<stdint.h> or standard types? - c++

Which types should I use when programming C++ on Linux? Is it good idea to use types from stdint.h, such as int16_t and uint8_t?
On one hand, surely stdint.h won't be available for programming on Windows. On the other though, size of e.g. short isn't clear on the first batch of an eye. And it's even more intuitive to write int8_t instead of char...
Does C++ standard guarantee, that sizes of standard types will be unchanged in future?

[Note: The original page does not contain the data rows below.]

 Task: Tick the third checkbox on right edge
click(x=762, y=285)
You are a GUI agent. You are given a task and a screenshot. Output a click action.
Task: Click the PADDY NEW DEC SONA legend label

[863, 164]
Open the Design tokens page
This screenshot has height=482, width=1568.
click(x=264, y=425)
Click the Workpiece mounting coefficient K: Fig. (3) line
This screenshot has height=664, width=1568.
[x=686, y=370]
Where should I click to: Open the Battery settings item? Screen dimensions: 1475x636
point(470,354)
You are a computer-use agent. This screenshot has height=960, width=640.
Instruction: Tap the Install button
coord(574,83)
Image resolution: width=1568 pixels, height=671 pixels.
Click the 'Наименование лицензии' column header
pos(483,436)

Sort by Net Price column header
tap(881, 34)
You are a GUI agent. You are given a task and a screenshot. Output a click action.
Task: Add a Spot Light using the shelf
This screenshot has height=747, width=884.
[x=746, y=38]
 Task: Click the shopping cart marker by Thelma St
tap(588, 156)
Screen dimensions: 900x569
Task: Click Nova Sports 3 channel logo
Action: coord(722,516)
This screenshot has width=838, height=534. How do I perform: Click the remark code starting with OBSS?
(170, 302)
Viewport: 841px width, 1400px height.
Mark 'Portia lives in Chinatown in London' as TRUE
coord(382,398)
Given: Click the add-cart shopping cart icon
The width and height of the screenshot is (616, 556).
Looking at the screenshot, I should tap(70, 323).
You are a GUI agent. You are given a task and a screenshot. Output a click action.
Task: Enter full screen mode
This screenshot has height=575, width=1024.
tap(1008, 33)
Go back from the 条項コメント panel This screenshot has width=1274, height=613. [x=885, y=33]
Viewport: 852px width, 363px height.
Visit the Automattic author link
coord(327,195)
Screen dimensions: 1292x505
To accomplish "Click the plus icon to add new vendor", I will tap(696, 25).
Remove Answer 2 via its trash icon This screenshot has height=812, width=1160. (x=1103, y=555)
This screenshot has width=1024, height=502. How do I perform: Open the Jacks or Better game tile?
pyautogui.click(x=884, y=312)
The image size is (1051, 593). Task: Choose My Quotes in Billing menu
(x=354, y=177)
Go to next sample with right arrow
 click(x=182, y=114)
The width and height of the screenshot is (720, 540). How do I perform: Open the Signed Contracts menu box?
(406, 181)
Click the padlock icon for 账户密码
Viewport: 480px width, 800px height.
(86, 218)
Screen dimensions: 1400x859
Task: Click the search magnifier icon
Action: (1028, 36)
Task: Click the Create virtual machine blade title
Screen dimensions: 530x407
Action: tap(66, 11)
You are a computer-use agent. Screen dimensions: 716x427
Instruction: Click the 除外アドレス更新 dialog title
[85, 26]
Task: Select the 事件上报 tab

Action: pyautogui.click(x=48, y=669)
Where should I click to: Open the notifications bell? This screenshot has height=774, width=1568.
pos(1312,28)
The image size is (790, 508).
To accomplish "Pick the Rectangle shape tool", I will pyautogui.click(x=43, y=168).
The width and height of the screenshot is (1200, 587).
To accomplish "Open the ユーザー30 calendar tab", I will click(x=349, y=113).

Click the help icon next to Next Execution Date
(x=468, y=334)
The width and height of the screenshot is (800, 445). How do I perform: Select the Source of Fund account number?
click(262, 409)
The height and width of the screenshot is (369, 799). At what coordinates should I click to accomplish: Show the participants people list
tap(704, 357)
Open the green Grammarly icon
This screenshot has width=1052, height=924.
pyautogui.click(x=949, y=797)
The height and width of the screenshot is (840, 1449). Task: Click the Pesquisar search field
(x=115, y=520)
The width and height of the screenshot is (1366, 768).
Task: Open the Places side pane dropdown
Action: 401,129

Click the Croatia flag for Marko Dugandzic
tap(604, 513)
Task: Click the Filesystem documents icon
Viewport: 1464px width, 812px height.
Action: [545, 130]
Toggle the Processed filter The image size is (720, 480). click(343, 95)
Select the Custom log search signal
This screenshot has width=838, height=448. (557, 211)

First off, Microsoft's implementation does support <stdint.h>.
Use the appropriate type for what you're doing.
If you need, for example, an unsigned type that's exactly 16 bits wide with no padding bits, use uint16_t, defined in <stdint.h>.
If you need an unsigned type that's at least 16 bits wide, you can use uint_least16_t, or uint_fast16_t, or short, or int.
You probably don't need exact-width types as often as you think you do. Very often what matters is not the exact size of a type, but the range of values it supports. But exact representation is important when you're interfacing to some externally defined data format. In that case, you should already have declarations that tell you what types to use.
There are specific requirements on the ranges of the predefined types: char is at least 8 bits, short and int are at least 16 bits, long is at least 32 bits, and long long is at least 64 bits. Also, short is at least as wide as char, int is at least as wide as short, and so forth. (The standard specifies minimum ranges, but the minimum sizes can be derived from the ranges and the fact that a binary representation is required.)
Note that <stdint.h> is a C header. If you #include it in a C++ program, the type names will be imported directly into the global namespace, and may or may not also be imported into the std namespace. If you #include <cstdint>, then the type names will be imported into the std namespace, and may or may not also be imported into the global namespace. Macro names such as UINT32_MAX are not in any namespace; they're always global. You can use either version of the header; just be consistent about using or not using the std:: prefix.

C++ standard does not specify much about sizes of integer types (such as int, long or char). If you want to be sure, that certain type has fixed size across platforms, you can use C++11's Fixed-width integer types, which are standardized and guaranteed to have given size.
To use them, #include <cstdint>.
Does C++ standard guarantee, that sizes of standard types will be unchanged in future?
Not likely. On 8bit computers, sizes of integers types were different to what they are today. In the future, in 2042, with 1024-bit computers, I assume long long to be 1024-bit long.
However, we can be almost absolutely sure, that std::uint32_t will stay 32-bit long.

Related

In new code, why would you use `int` instead of `int_fast16_t` or `int_fast32_t` for a counting variable?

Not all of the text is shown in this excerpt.